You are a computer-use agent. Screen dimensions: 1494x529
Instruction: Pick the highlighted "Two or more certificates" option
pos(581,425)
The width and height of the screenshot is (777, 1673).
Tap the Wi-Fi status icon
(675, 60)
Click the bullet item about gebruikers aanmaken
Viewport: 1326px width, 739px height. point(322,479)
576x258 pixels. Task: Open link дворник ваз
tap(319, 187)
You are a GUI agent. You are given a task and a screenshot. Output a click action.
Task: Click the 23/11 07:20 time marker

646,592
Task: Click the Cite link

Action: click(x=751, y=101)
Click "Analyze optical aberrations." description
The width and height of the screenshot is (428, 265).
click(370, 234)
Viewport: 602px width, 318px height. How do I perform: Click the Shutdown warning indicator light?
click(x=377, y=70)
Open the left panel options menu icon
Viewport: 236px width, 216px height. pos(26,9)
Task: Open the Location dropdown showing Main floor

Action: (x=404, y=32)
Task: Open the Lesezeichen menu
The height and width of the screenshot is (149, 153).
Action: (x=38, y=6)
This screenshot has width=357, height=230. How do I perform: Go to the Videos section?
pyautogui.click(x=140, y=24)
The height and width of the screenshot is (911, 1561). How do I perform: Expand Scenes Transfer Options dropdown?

- **Set task**
Please return the listing above unchanged, line for line, from start to finish.

- **Correct output**
You are a computer-use agent. Screen dimensions: 1494x529
Instruction: Pick the highlighted "Two or more certificates" option
pos(581,425)
The width and height of the screenshot is (777, 1673).
Tap the Wi-Fi status icon
(675, 60)
Click the bullet item about gebruikers aanmaken
Viewport: 1326px width, 739px height. point(322,479)
576x258 pixels. Task: Open link дворник ваз
tap(319, 187)
You are a GUI agent. You are given a task and a screenshot. Output a click action.
Task: Click the 23/11 07:20 time marker

646,592
Task: Click the Cite link

Action: click(x=751, y=101)
Click "Analyze optical aberrations." description
The width and height of the screenshot is (428, 265).
click(370, 234)
Viewport: 602px width, 318px height. How do I perform: Click the Shutdown warning indicator light?
click(x=377, y=70)
Open the left panel options menu icon
Viewport: 236px width, 216px height. pos(26,9)
Task: Open the Location dropdown showing Main floor

Action: (x=404, y=32)
Task: Open the Lesezeichen menu
The height and width of the screenshot is (149, 153).
Action: (x=38, y=6)
This screenshot has width=357, height=230. How do I perform: Go to the Videos section?
pyautogui.click(x=140, y=24)
The height and width of the screenshot is (911, 1561). How do I perform: Expand Scenes Transfer Options dropdown?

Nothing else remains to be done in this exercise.